Dans un monde où la production, la reproduction et l’usage des textes et des images peuvent sembler intégralement ordonnés aux impératifs de production-distribution- consommation capitalistes, en quoi la série des interventions secondaires de Vachey dans le stock des textes et des images déjà fournis (collages, variations depuis une contre-forme, raturages, etc.) te semble-t-elle indiquer quelque chose d’une théorie et d’une politique situées (matérialistes et « subversives ») des textes et des images, d’une théorie et d’une politique situées de la forme (dans le capitalisme tardif) ? Et est-ce que tu dirais que c’est pour lui nécessairement continu : textes, images, leurs théories et leurs politiques ?
À la première partie de ta question, je pense que j’ai d’une certaine façon déjà largement répondu.
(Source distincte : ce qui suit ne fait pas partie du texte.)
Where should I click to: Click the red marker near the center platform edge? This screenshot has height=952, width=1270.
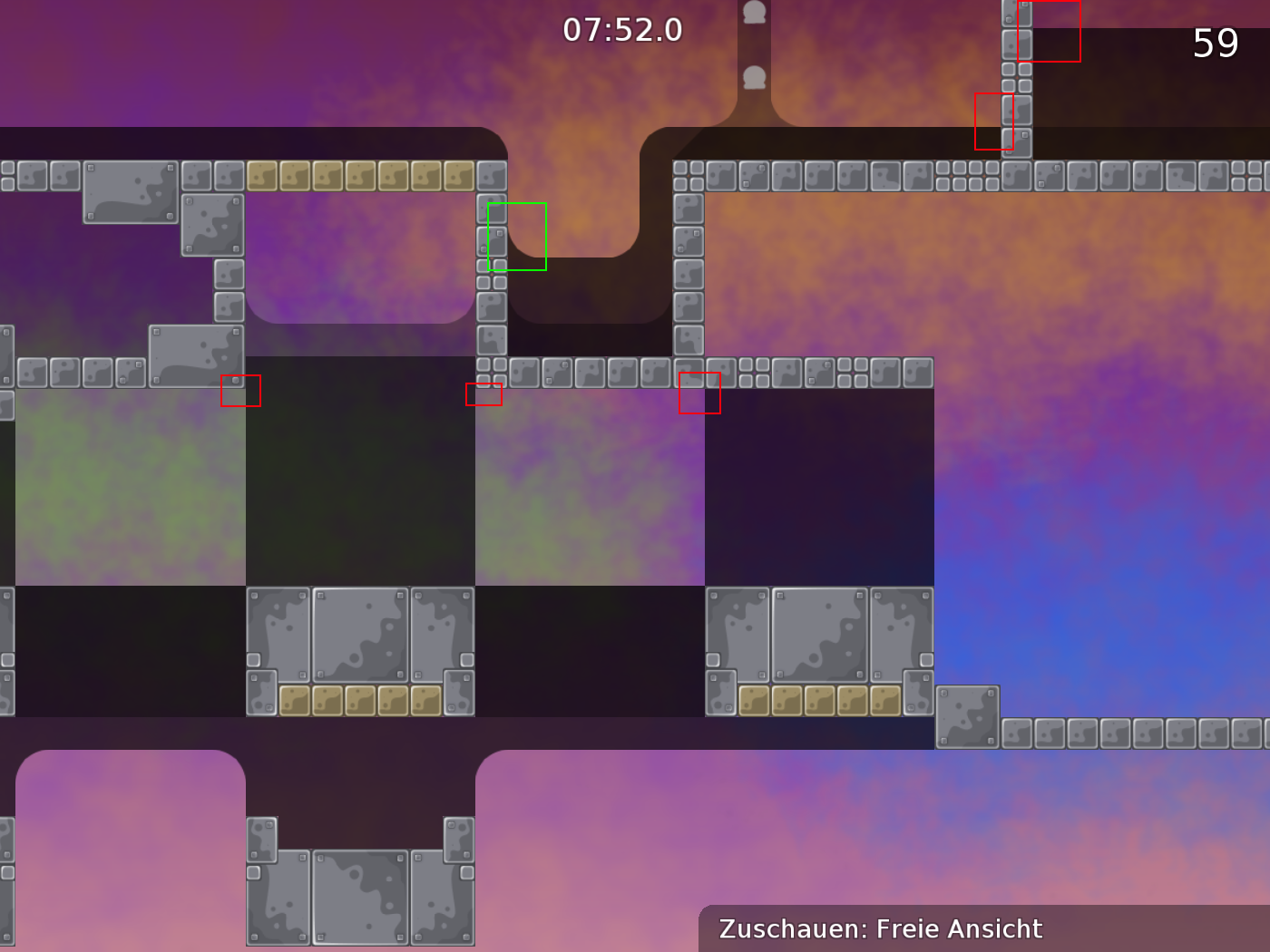coord(484,393)
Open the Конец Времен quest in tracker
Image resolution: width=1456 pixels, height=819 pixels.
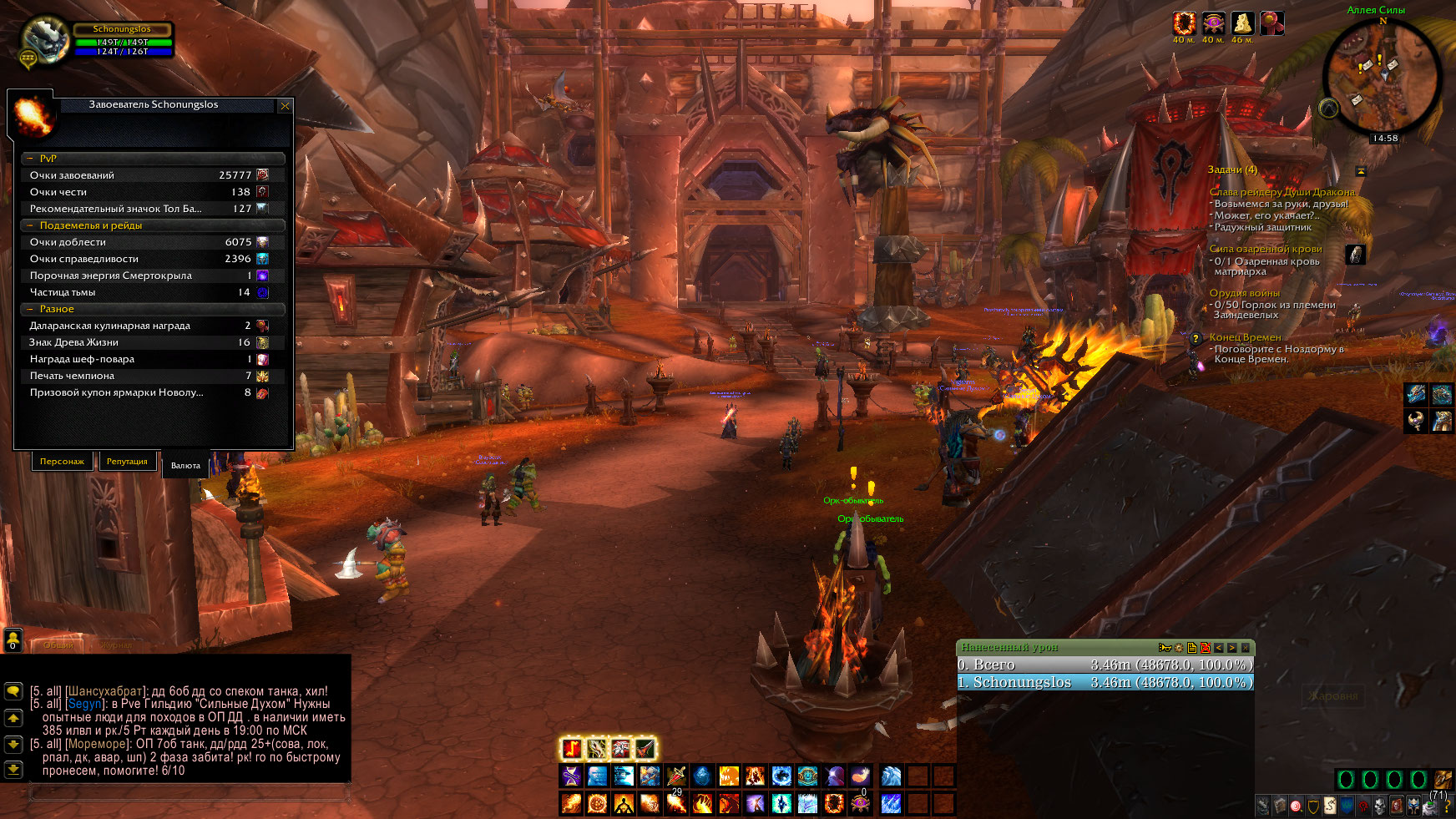pyautogui.click(x=1245, y=337)
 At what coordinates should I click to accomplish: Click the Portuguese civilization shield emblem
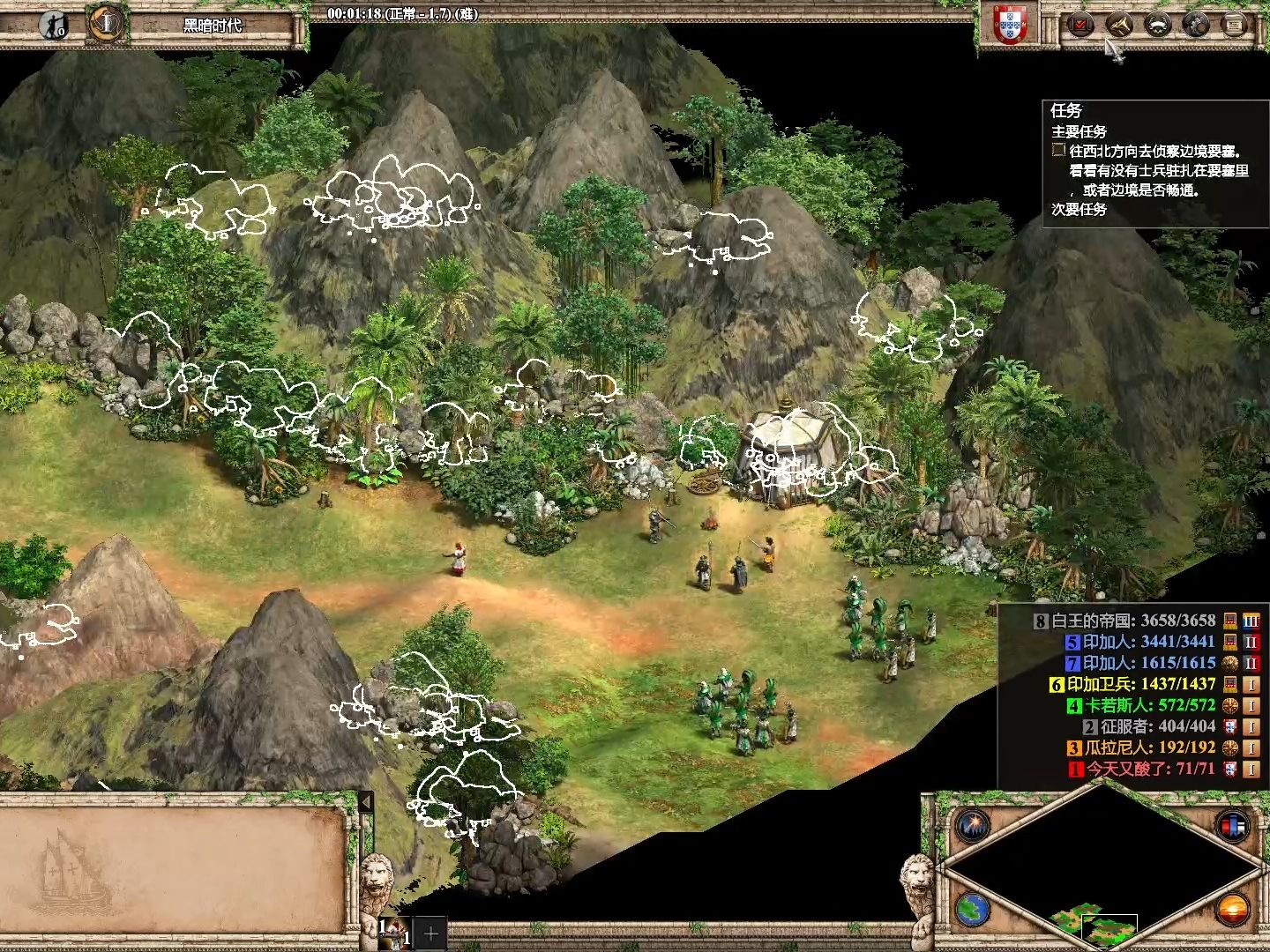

Et pour la dernière, relative à ce continu, celui-ci constitue le plus gros de ma proposition théorique dans ce livre, ce qui rend assez difficile une réponse en quelques lignes... Je peux tout de même dire ça : l’invention la plus incroyable de Vachey, c’est d’avoir réussi là où tout le monde échoue, en proposant des séries de constructions qui rendent image et texte continus l’une à l’autre, ce qui est a priori impensable. Il y a entre ces deux domaines de l’activité humaine un saut qualitatif radical, que seuls de parfaits dupes de la sémiotique pourraient s’imaginer avoir résolu par la signification (y’en a, des tas). Pour faire comprendre pourquoi il réussit là où ses contemporains échouent opiniâtrement (je pense aux grosses machines expositionnelles comme « écritures dans la peinture » ou plus tard « poésure et peintrie », à des centaines d’artistes vautrés dans les « graphes », d’écrivains perdus dans les tapisseries textuelles), j’emprunte à Jean-Claude Bonne la notion de « tensivité », par laquelle il rend intelligibles certains lieux de passages, certaines transitions impossibles, entre des champs formels et processuels disjoints. J’espère à la fois n’avoir pas trop trahi Bonne et n’avoir pas entraîné les œuvres inouïes de Vachey dans des cadres théoriques qui les étoufferaient. Cette anthologie est censée constituer un appareil d’optique pour une œuvre qui a été manquée, pas un cénotaphe qui le condamnerait à une deuxième mort. Mais je n’ai pas vraiment peur : Vachey est plus fort que moi, et ça saute, littéralement, aux yeux.

[1Robert Varlez (1947), auteur de bandes dessinées, très actif dans la revue Minuit dans les années 1970. Son œuvre est republiée, depuis quelques années, par les éditions The Hoochie Coochie (voir notamment l’anthologie des Séquences) et par L. L. de Mars.

[2Fugace mouvement artistique créé en 1971 par Vachey et quelques amis, majoritairement peintres, visant à trouver des porosités indifféremment constructives ou destructives entre image et texte.

[3Rainer Rochlitz (1946-2002), philosophe, historien de l’art, traducteur, auteur de Subversion et subvention : art contemporain et argument esthétique (1994).

[4Alain Jouffroy (1928-2015), surréaliste tardif, parfois considéré comme un gardien et gestionnaire de « l’héritage » surréaliste.